Adipose-derived stem cells (ASCs) can be expanded ex vivo in a relatively short period of time and their stemness defined by their potential to proliferate and differentiate, gradually decreases during serial passages [5]. ASCs secrete cytokines, growth factors and bioactive molecules with trophic paracrinem effects in response to local microenvironmental cues, and these factors are likely to mediate the main mechanisms underlying the regenerative and repair potential of these cells. The cultured ASC preparations are heterogeneous and consist of different populations of stem and progenitor cells with self-renewal properties and multipotent differentiation profiles [6]. Two days after plastic adherence, more than 95% of cells express CD34, co-express mesenchymal (CD10/CD13/CD90) and pericytic markers (CD140a and -b) and are CD31–/CD45 negative [7]. The heterogeneity of ASC preparations may be due to various causes, including inter donor differences in age, body mass index, gender, ethnicity, and disease status [8]. MSCs from older donors show no spindle shaped morphology in culture compared with MSCs from younger donors. Also the brown adipose tissue and white adipose tissue show different capacities with regard to cell proliferation and yield of stem cells. Epigenetic changes affect stem cell growth and cell differentiation potential. Systemic diseases such as diabetes influence the properties of ASCs, because the hyperglycemic diabetic environment may impact aspects of stemness, including the phenotype, morphology, and differentiation potential of ASCs, the potential use of autologous cell therapies in diabetic patients has caused controversy [6]. Recent reports suggested that certain growth factors, such as vascular VEGF, fibroblast growth factor (FGF)-2, FGF-4, FGF-6, FGF-7, FGF-9, FGF-17, transforming growth factor (TGF)-beta1 TGF-beta2, HGF, keratinocyte growth factor, platelet-derived growth factor AA, and IGF-1 regulate the maintenance of ASC stemness. These factors affect a plethora of responses such as angiogenesis, cellular migration, apoptosis, proliferation and differentiation. In particular, the proliferation of ASCs is regulated by paracrine factors such as FGF-2, FGF-4, interleukin (IL)-6 and stromal-derived factor 1, whereas FGF-2, endothelial growth factor, TGF beta and other factors are involved in differentiation [6].

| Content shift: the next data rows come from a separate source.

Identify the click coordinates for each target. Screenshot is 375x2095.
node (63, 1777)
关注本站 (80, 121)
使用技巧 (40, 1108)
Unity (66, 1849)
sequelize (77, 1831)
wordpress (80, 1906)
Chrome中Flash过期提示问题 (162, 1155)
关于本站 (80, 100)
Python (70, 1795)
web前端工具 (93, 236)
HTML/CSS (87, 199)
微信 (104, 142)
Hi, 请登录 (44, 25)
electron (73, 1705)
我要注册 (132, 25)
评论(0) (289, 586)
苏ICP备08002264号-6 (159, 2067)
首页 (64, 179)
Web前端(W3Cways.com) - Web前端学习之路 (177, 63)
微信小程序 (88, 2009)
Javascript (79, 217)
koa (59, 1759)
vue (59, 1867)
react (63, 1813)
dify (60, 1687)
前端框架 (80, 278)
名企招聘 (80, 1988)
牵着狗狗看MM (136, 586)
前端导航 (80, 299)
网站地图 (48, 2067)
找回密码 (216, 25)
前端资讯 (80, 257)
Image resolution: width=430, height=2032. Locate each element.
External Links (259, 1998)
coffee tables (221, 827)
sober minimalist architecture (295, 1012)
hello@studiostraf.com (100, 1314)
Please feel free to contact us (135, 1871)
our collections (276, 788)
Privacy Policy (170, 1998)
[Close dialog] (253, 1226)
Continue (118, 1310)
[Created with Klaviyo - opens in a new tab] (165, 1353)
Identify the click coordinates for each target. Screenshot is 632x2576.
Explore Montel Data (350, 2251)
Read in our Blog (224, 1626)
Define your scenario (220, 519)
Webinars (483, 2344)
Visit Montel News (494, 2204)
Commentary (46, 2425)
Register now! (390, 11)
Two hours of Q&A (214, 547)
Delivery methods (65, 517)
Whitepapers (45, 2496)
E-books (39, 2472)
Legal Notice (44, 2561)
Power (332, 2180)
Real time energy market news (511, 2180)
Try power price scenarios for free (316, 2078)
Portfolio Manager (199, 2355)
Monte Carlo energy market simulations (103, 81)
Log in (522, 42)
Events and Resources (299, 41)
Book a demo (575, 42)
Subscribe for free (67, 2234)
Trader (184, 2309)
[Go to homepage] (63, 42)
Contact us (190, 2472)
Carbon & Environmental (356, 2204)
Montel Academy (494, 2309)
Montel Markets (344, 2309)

The aim of the present study was to differentiate adipose-derived mesenchymal stem cells in vitro into insulin-producing cells and to determine the therapeutic effect of islet β-like cells in vivo using experimental animals.


Materials and Methods

This is an experimental study conducted at the National Center for Neurological Sciences (NCNS) Khartoum, Sudan. The adipose tissue was harvested from subcutaneous layer from the abdominal wall of the donor and processed immediately after collection less than 15 min for stem cell isolation.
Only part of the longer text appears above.